§ **TASK INSTRUCTIONS**
Leave the pictures aside and copy all the data exactly.

§ **RECORD EXTRACTS**
☆ ☆ ☆ ☆ ☆
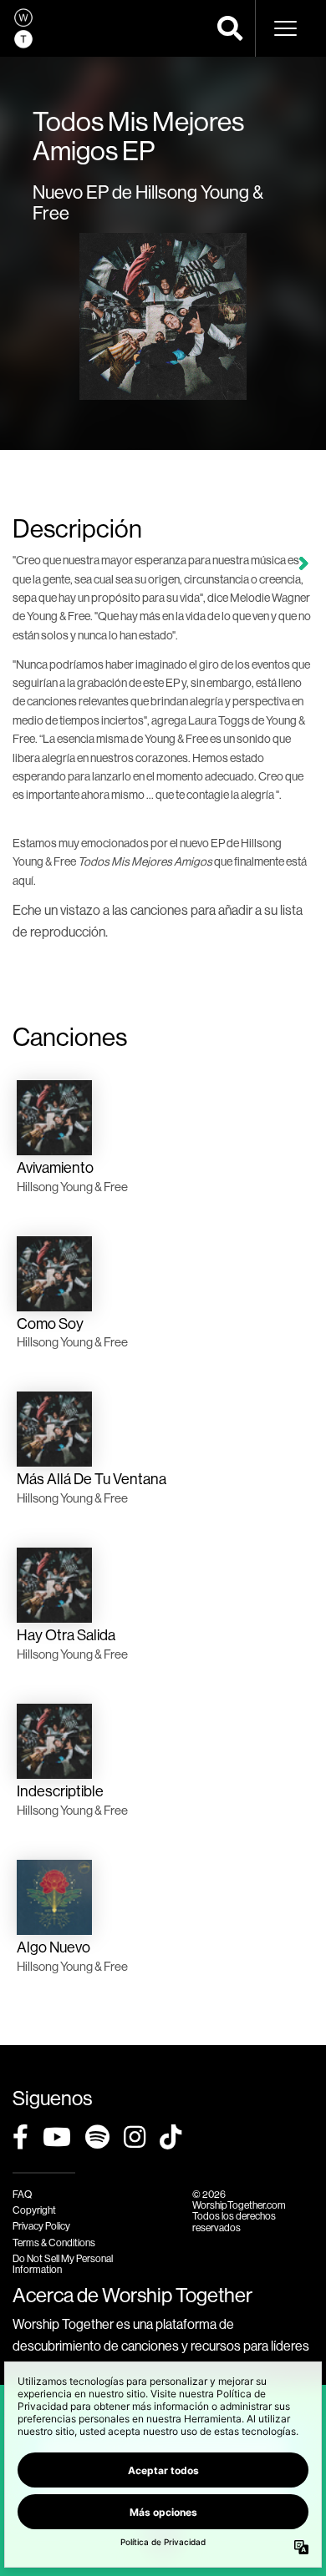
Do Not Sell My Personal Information (63, 2263)
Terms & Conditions (54, 2242)
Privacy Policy (41, 2226)
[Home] (23, 28)
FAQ (22, 2194)
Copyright (34, 2210)
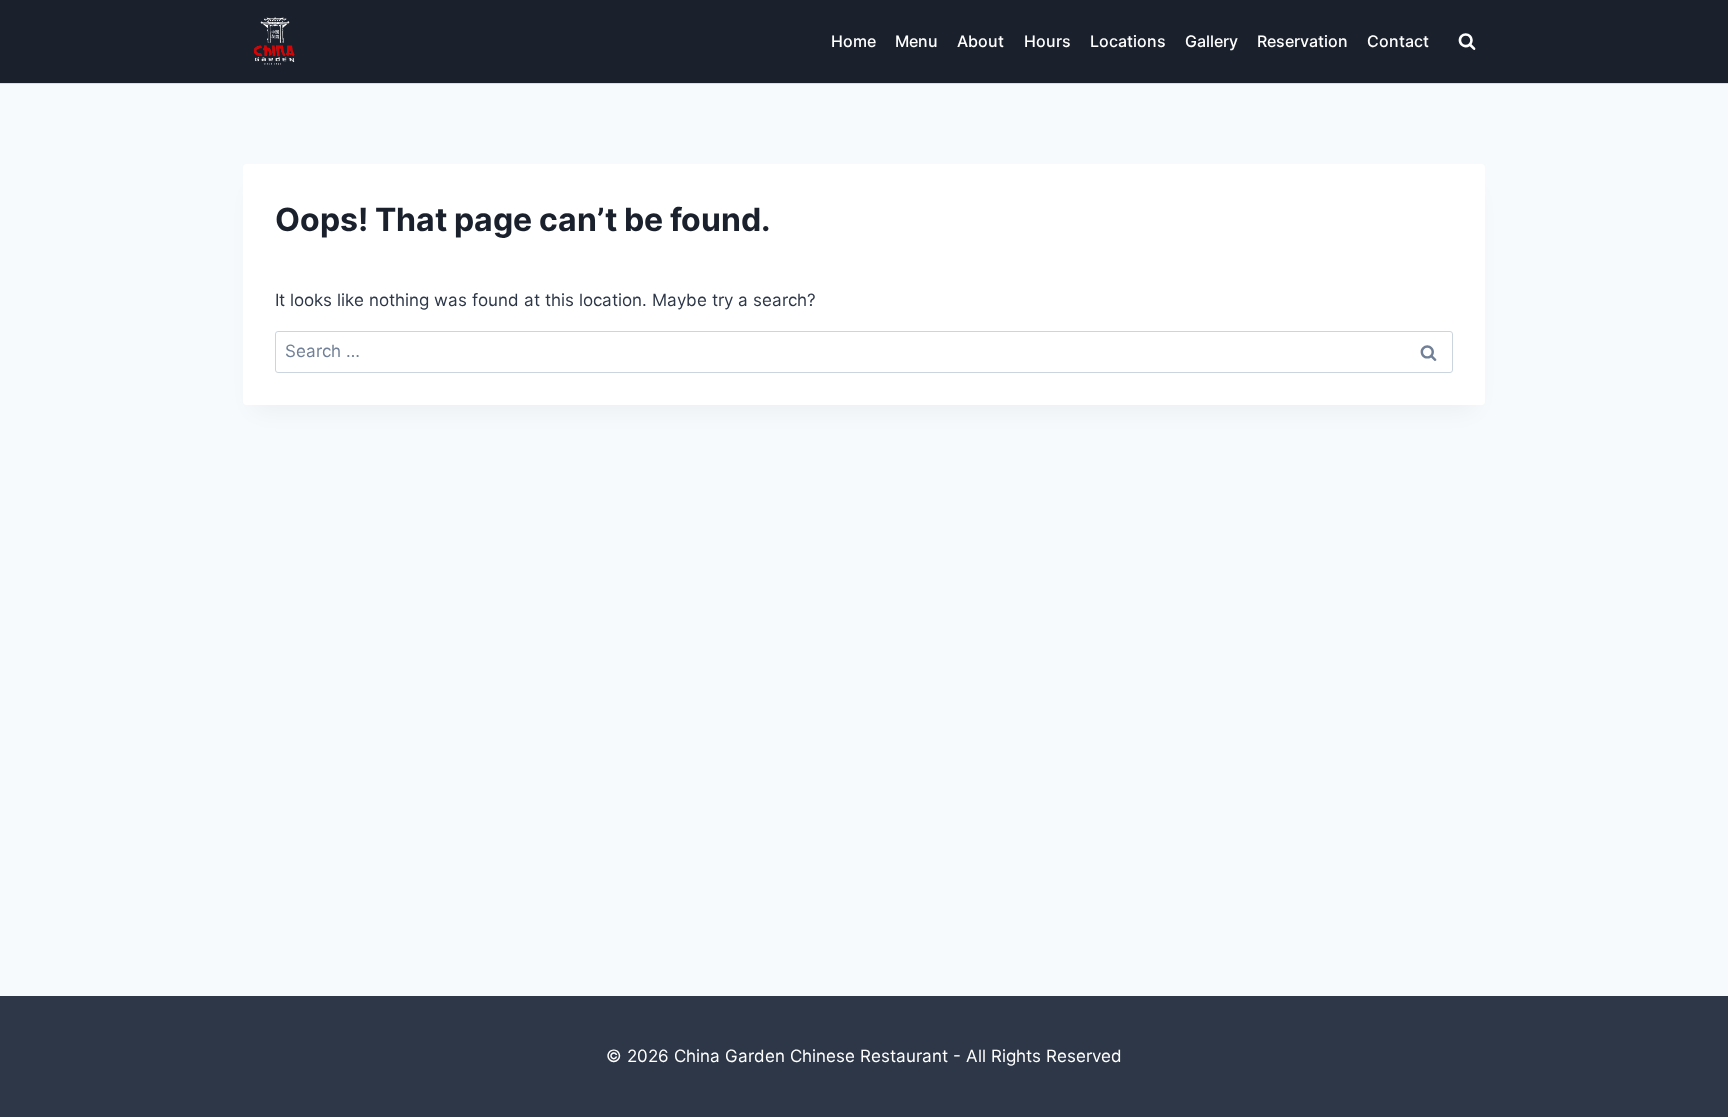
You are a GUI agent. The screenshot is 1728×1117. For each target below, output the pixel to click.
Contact (1398, 41)
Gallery (1211, 41)
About (980, 41)
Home (853, 41)
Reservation (1302, 41)
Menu (916, 41)
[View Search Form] (1467, 42)
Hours (1047, 41)
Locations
☆ ☆ ☆ ☆ ☆
§ **SOLUTION FOR THIS TASK**
Do Not Sell My Personal Information (63, 2263)
Terms & Conditions (54, 2242)
Privacy Policy (41, 2226)
[Home] (23, 28)
FAQ (22, 2194)
Copyright (34, 2210)
You are a GUI agent. The screenshot is 1728×1117. For each target below, output the pixel to click.
Contact (1398, 41)
Gallery (1211, 41)
About (980, 41)
Home (853, 41)
Reservation (1302, 41)
Menu (916, 41)
[View Search Form] (1467, 42)
Hours (1047, 41)
Locations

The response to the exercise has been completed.